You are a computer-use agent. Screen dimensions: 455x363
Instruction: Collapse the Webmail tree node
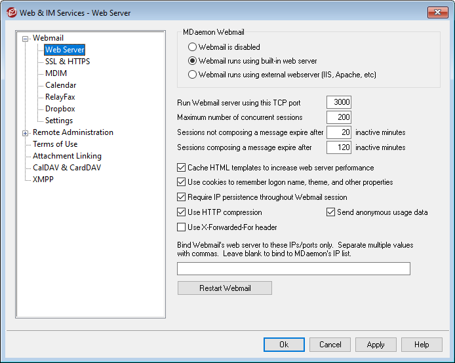pos(26,39)
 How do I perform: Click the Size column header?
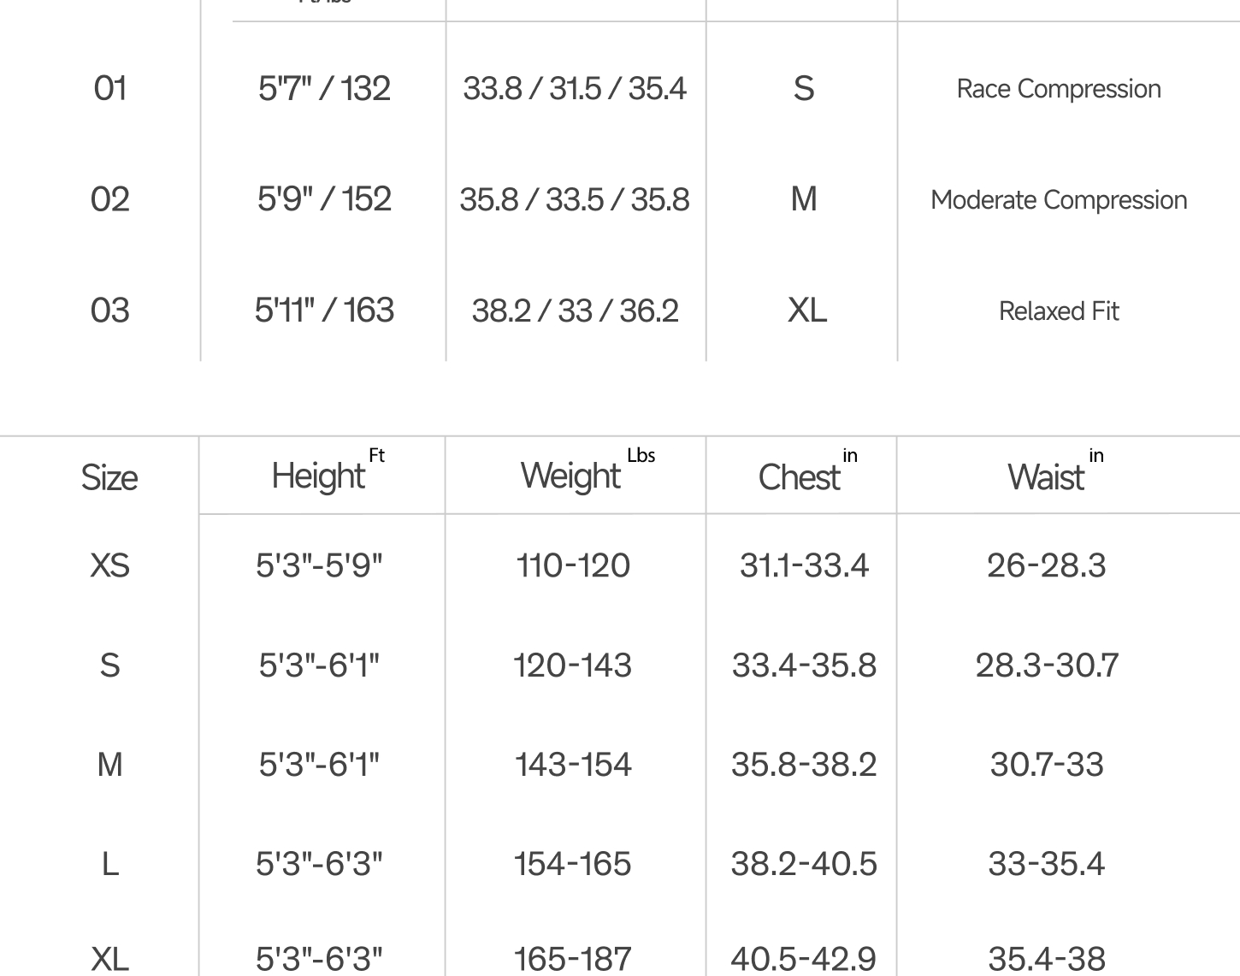pyautogui.click(x=109, y=477)
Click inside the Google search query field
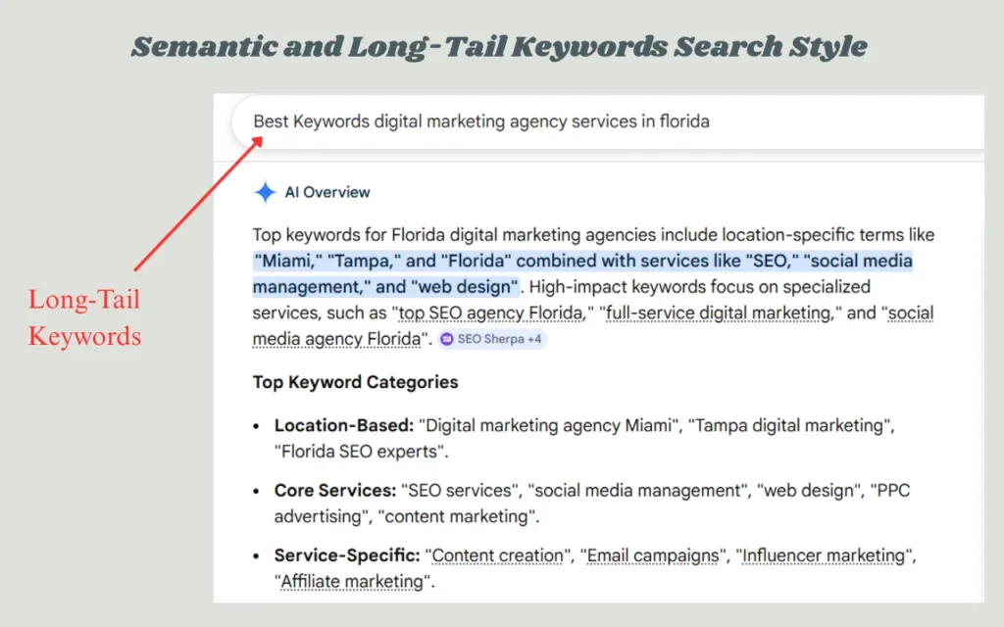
-.-.-
**EXERCISE OBJECTIVE**
Write out the whole listing exactly. Do not include the pictures.

**SOLUTION BELOW**
You are a computer-use agent. Screen dimensions: 455x363
Instruction: Collapse the Webmail tree node
pos(26,39)
 How do I perform: Click the Size column header?
pyautogui.click(x=109, y=477)
Click inside the Google search query field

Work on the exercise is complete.